少女と蜜柑の木
今日の夜風は涼しいものだった。
夏の夜風は昼の日差しの熱を含み、大概は暑苦しいものである。
だが夕立や雷雨が過ぎた夜半はときたまこんな風に過ごしやすい夜もある。
特にミカの部屋は過ごしやすい温度に保たれる。
南向きのミカの部屋は日当たりがよく、夏はさぞかし暑くなるかと思いきや、ミカが生まれたときに庭に植えられた蜜柑の木が陽射しをちょうど良い具合に遮るので、夏もそれなりに涼やかなのである。
蜜柑の木はミカの部屋に風を運ぶ。
「何ボーッとしてるの?せっかく風を運んでるのに」
網戸越しに声が聞こえた。幼い頃からおなじみの、蜜柑の木の声だ。
「アイス食べたすぎて集中力途切れた〜!ちょっとコンビニ行ってくる!」
ミカは取り組んでいたレポートを放り出し、財布をつかみ網戸をあけサンダルを履いた。ノーブラTシャツ短パンという格好である。

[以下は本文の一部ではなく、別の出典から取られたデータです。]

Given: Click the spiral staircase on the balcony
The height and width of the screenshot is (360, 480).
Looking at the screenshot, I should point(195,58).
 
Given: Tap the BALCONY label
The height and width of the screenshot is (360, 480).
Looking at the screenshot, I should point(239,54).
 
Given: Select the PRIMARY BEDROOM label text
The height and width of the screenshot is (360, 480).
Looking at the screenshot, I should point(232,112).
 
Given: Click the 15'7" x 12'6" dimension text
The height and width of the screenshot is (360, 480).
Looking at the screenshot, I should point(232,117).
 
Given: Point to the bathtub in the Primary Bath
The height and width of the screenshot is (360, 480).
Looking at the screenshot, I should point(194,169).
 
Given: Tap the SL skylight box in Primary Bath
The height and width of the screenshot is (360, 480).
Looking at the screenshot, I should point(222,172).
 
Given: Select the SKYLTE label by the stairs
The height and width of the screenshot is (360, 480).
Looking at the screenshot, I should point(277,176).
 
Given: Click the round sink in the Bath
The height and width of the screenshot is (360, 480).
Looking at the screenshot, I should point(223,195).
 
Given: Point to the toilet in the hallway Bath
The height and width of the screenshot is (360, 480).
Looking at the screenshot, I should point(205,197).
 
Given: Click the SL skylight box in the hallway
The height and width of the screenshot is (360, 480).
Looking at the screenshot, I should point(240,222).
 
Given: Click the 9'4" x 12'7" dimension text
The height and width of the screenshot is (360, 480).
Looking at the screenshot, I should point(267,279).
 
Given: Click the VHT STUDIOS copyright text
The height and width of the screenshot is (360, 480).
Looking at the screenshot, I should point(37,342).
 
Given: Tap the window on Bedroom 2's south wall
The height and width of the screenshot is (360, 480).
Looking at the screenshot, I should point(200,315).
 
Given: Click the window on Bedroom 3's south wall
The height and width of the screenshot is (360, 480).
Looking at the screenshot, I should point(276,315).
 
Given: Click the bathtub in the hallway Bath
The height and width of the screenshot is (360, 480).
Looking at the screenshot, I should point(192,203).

蜜柑の木から、着替えてから行ったら…という呆れた声がするが、気にせず庭の勝手口を開けて道に出た。
・・・・・・・
後ろから誰かがつけてくる足音がする。
しかしこれも慣れた足音。いつものこと。
「別についてこなくていいのに」
背後へ声をかけると、心配そうな顔をした青年がミカの横に並んだ。
月の光に照らされて滑らかに光るオレンジがかった髪の毛が目を引くが、それ以外は特にこれといって特徴のない、中肉中背より少し細身の青年だ。

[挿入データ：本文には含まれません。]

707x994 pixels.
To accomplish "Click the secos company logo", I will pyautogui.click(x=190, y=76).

「だってそんな格好で深夜に出歩くなんて…ミカはもう子供じゃないんだから自覚すべき」
半眼で口を尖らせ、少し責めるような口ぶりで言うのは先程の蜜柑の木である。
ノーブラとかセクシーすぎるし、フトモモ出し過ぎで、とっても一人で出歩かせられない、襲われたりしたらどうするんだ…という小さい声は、ミカの耳には届かない。
2人は無言で夜の道を歩いた。
ミカはまっすぐ夜道を見ながら。蜜柑の木はチラチラと横の少女を気にしながら。
ミカの家は閑静な住宅街にあるが、閑静ということは家の周囲に家しかないということである。ともあれ一番近くのコンビニに着いた2人はそれぞれ興味のある場所へ散った。
ミカの興味はもちろん冷凍庫だ。
オーソドックスなバニラアイス、あたり付き水色アイスキャンディー、フルーツが入ったカキ氷…
ミカは、新しい味が発売されたエンジ色の蓋の高級なアイスにしようか迷い、結局2本で100円程度のコーヒー味のラクトアイスを選び、レジへ来た。
「ねえミカ、俺はこれがいい」
そう言って彼は後ろから、会計をする丁度良いタイミングで《ハイポアラケルX(クロレラ入り)今だけ2本増量》と紙パッケージに印刷されている緑色の液体が入った商品をレジ台に置く。と同時に、すかさずコンビニの店員がバーコードを打った。
買うって承知した覚えは無いんだけど。神のようなタイミングの良さ。こいつらグルか。
アイスを持って「あたためますか?」ときいてくる店員と、勝手に植物用栄養剤を会計に滑り込ませる彼をなんとかあしらって(…いや、とにかくアイスを温められないように死守して)無事に2人はコンビニから出た。
夜風が蒸し暑い。ミカの家だけ涼やかなのだろうか。
一瞬そんなことを考えたが、ミカはお構いなしに不服を口にする。
「ちょっと…真剣に何見てたのかと思ったら、またこれ?私のより高いんですけど」
「いいじゃん、クロレラ入りで元気でるんだこれ」
蜜柑の木はそう言いながら早々とコンビニ袋から植物用栄養剤を取り出し、パッケージを開けて一本取り、飲み始めた。
それを見たミカもつられて思い出したように2本組になっている容器のうち1本を取り出し、アイスを食べ始める。少し歩いて火照った身体に、柔らかく口溶けのよいチョココーヒー味がひんやり流れ落ちて心地良い。機嫌などすぐになおってしまう。
2人でそれぞれ別のものをちゅうちゅうしながら歩く帰路は、幼い頃と変わらなくて。
この関係性に変化が訪れることなんて2人には想像出来なくて。
しかし2人とも本心では関係性の変化を望んでいたりして。
「植物用栄養剤飲みすぎると身体に良く無いんじゃないの?前、栄養剤やりすぎて枯らしたことあるんだけど」
「俺は自分の身体のこと良くわかってるから大丈夫!ミカこそアイス食べ過ぎじゃない?」
そんな会話を交わしながら、どちらともなく手をつなぎ歩く。
正面に見える蜜柑色の満月に照らされ、いつものように。